Exercise » Gather all lines from the material that contain the word "will".

..........

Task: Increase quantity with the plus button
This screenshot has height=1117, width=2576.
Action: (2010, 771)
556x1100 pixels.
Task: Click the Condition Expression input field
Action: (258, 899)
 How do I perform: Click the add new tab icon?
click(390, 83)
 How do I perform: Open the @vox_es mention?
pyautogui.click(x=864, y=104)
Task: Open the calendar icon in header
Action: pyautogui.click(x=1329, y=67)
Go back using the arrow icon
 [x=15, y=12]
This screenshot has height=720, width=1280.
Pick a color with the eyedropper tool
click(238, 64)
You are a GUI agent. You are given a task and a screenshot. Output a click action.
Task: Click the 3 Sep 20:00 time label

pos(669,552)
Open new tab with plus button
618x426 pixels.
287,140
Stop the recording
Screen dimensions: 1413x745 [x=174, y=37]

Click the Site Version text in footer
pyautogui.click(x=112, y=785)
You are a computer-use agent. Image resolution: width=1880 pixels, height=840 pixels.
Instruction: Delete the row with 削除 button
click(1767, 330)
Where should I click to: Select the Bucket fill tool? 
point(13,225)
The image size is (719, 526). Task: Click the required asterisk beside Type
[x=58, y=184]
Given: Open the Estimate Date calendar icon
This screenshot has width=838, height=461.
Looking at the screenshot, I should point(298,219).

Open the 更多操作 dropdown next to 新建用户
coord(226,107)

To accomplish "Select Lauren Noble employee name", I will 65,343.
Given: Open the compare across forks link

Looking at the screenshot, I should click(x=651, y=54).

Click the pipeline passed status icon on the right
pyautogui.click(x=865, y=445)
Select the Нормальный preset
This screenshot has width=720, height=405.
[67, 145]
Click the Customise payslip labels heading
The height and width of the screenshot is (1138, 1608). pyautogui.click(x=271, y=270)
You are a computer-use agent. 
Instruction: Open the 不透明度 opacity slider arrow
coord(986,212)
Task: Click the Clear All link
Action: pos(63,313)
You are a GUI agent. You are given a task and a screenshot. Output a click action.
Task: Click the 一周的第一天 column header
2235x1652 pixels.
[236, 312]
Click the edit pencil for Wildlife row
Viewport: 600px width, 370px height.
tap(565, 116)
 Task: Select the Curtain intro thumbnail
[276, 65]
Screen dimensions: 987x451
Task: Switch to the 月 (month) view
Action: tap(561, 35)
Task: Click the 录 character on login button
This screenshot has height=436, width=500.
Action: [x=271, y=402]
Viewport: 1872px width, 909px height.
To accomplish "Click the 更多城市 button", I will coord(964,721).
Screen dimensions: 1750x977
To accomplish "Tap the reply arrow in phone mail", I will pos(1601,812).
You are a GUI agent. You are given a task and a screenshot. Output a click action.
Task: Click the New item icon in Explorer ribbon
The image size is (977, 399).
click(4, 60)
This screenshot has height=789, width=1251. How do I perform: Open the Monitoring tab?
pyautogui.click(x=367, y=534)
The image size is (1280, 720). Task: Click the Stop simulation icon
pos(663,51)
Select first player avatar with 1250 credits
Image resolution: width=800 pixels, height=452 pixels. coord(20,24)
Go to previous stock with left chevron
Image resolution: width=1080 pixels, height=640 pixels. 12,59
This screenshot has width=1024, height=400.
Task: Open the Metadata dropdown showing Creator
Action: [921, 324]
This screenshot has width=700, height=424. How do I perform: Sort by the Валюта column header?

..........

Written response »
To accomplish "Select Lauren Noble employee name", I will 65,343.
To accomplish "Click the 更多城市 button", I will coord(964,721).
To accomplish "Tap the reply arrow in phone mail", I will pos(1601,812).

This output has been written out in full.